You are so lucky to have these memories of your young life. Good or bad, the details have remained with you clearly enough to assemble now an absorbing account of your youth. Perhaps the traumatic events of the war years were etched a bit deeper for those living on the coast of the North Sea, than for those also born in the late ‘30’s but growing up instead in the middle of the wheat fields of Kansas.

My only clear childhood memory of anything associated with the war was watching the B-17’s bank into a turn over my house after taking off from the Smoky Hill runway, about three miles south. There were ration books which I thought was just another kind of money. And there were the “tinfoil” balls which I loved making but had no idea of their purpose. And I remember when the ancient WW1 tank disappeared from its pedestal in front of Memorial Hall in town. I wondered what use they could make of that old machine.

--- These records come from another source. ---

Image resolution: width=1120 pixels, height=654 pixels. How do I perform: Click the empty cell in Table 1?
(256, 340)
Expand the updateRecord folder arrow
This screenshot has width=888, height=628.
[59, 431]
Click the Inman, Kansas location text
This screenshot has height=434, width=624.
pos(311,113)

Early childhood memories of significant events in my life are almost nonexistent. We recently drove through the tiny farming community where I would have attended 2nd grade and I couldn’t even find where the school might have stood. Even pictures of myself from those years do not recall anything for me. The most significant memory for me was probably when my 4th grade teacher, Miss Lindeman taught me how to listen to music. She said, “Listen for the raindrops and the thunder.” And I did.

Looking forward to your next installment.

Twilight said...

anyjazz ~ Thank you for your contribution of youthful memories. I have gaps in memory too, I think these occur mainly when there was nothing to worry our young selves unduly about, so any faintly drawn memories have been overlaid by later more concerning ones (at the time).

We didn't do tinfoil balls - hadn't seen tinfoil back then, I do remember picking up lots of strips of silver paper, silver on one side, from the fields around Grandparents' village. I think these were dropped by planes, something to do with radar, but don't recall the detail....oh yes and the barrage balloons -never did know what they were for, but Wiki tells me ....

A barrage balloon, sometimes called a "blimp", is a large balloon tethered with metal cables, used to defend against aircraft attack by damaging the aircraft on collision with the cables, or at least making the attacker's approach more difficult.

You've reminded me too of the government's collection of iron and steel to re-cycle and go towards making weapons and ammunition. All the iron railings around gardens, houses, business buildings and parks etc were removed, leaving just tiny stumps. When I was old enough to notice this I asked about it, then tried to imagine what it all had looked like, around where we lived, before removal of the railings. I clearly remember that now. :-)

Your music teacher did you a great favour! There's a guest post of yours about it - remember?